A bill that would allow police in France to spy on suspects by remotely activating cameras, microphone including GPS of their phones has been passed.
[https://www.theguardian.com/news/2021/jul/18/what-is-pegasus-spyware-and-how-does-it-hack-phones](Well crap. We’re fucked then?)
Title then link
We are just as fucked as we’ve always been. Hackers use zero-day vulnerabilities. Can’t do too much about that. Any device is hackable. That became clear after Snowden, and the USA hacking irans centrifuge.
The US hacking Iran’s centrifuges would have been preventable though with careful device management as far as I understand. The worm they used, Stuxnet, didn’t come from nowhere. It either came from a USB that hadn’t been properly sanitized or their systems were connected to an external, unprotected network when they definitely should have been isolated. That’s a preventable virus and unrelated to conversations about backdoors being built into technology for governments to access.
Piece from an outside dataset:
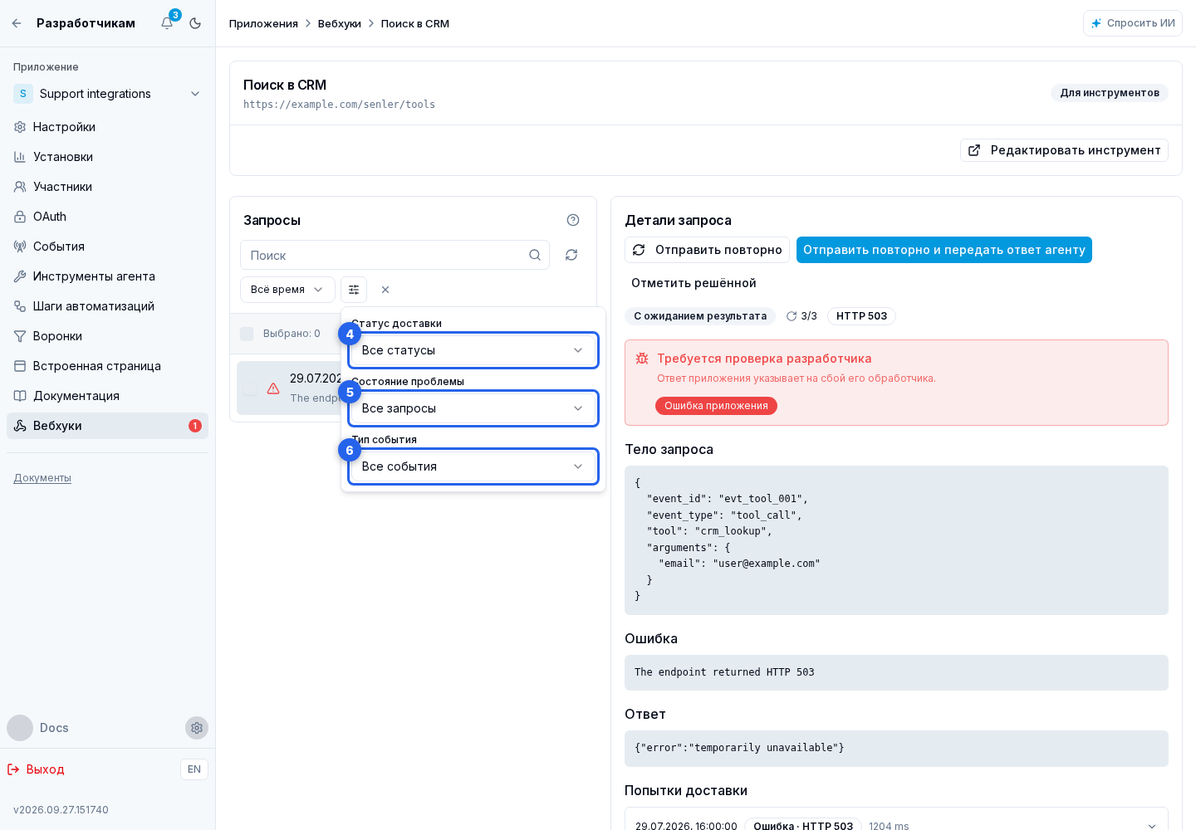Click Отправить повторно button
Weren’t Iran’s centrifuges only hacked because they used off-the-shelf parts made in the U.S.?
How do you get Pegasus onto LineageOS or GrapheneOS? Especially on hardware with modem isolation?
From the Guardian article somebody else linked:
One of the most significant challenges that Pegasus presents to journalists and human rights defenders is the fact that the software exploits undiscovered vulnerabilities, meaning even the most security-conscious mobile phone user cannot prevent an attack.
This isn’t even wrong. What is the attack vector? They send a magic message that 0wns Signal, and then cleans up? At scale? With nobody noticing? This doesn’t happen.
Wonder if Google, Apple, or SoC makera are asked or secretly mandated to leave certain backdoors in. I know mobile providers have quite a bit they can see on their end.
It’s a good thing we’re always presented with two choices for everything, like mobile OS’s, to control our choices like we’re toddlers.